• **Work to be completed**
Beneath this line is the data. Output exactly the lines from the line with "Given: Open the" to the line with "Image resolution: width=2560", both ends included, and nothing more.

[[ Available data, beginning ]]

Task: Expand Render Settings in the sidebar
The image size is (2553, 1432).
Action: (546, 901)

[[ Available data, end ]]
[[ Available data, beginning ]]

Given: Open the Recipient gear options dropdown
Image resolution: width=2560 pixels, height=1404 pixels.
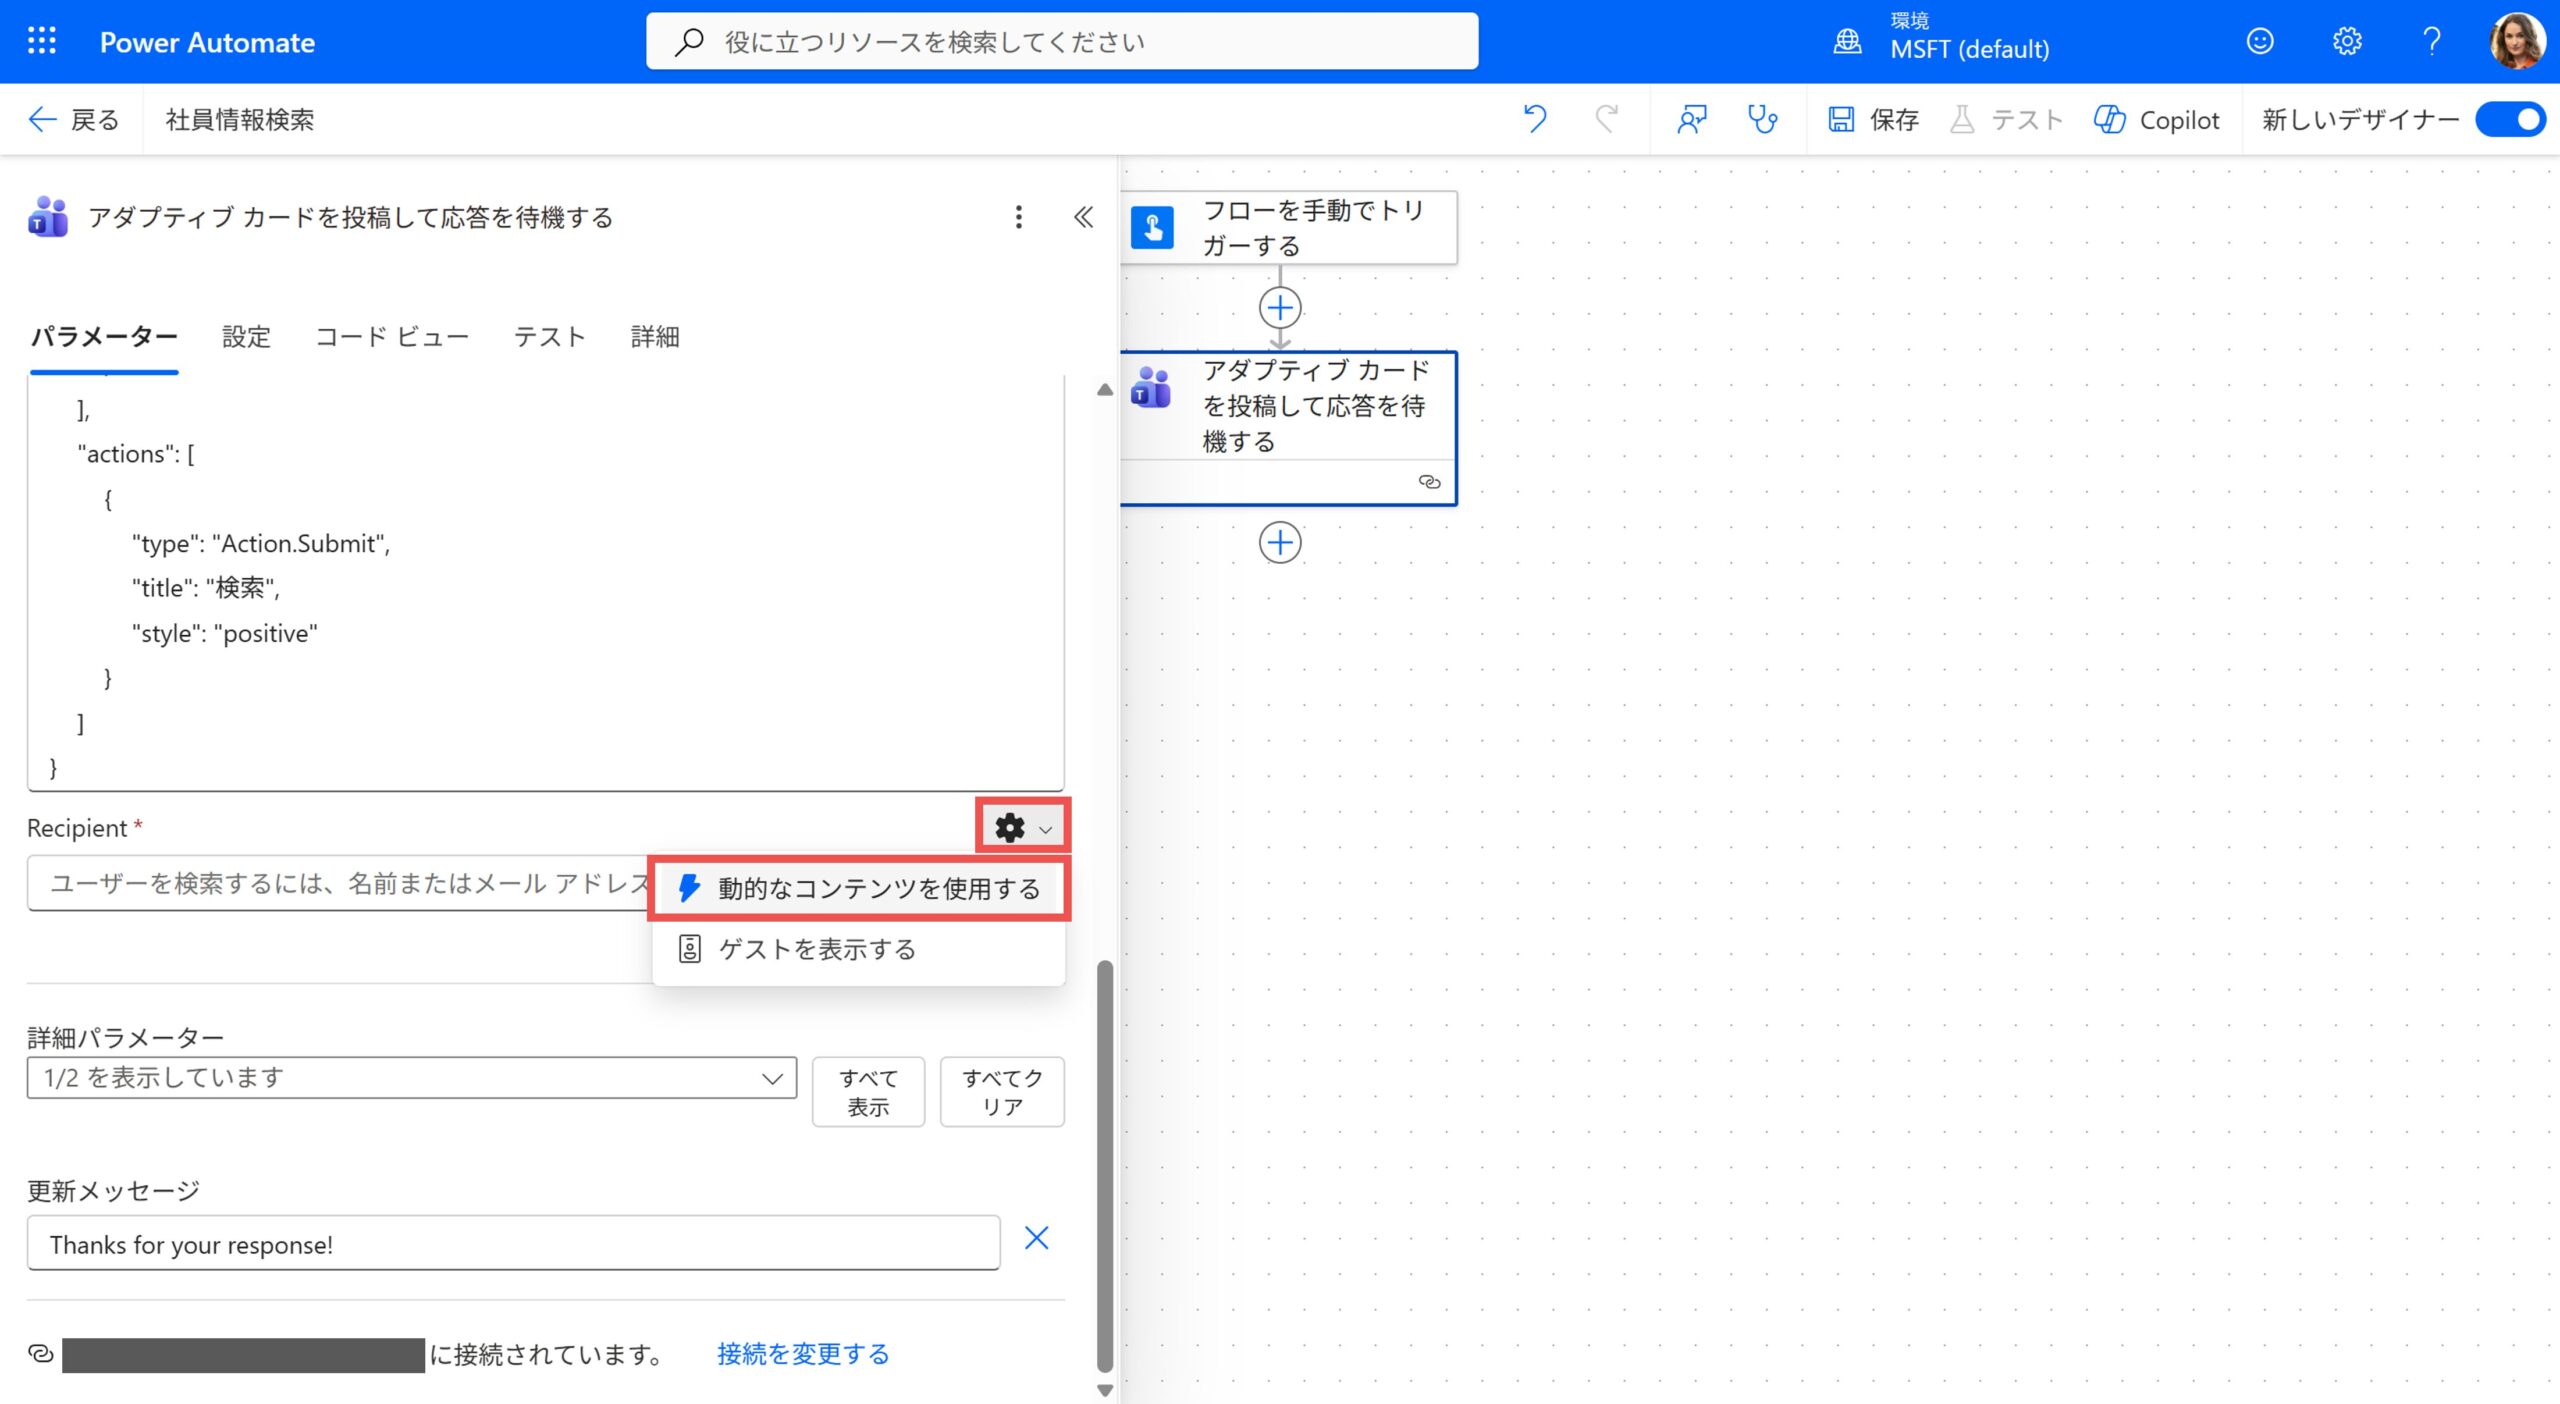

[[ Available data, end ]]

• **Output below**
Given: Open the Recipient gear options dropdown
Image resolution: width=2560 pixels, height=1404 pixels.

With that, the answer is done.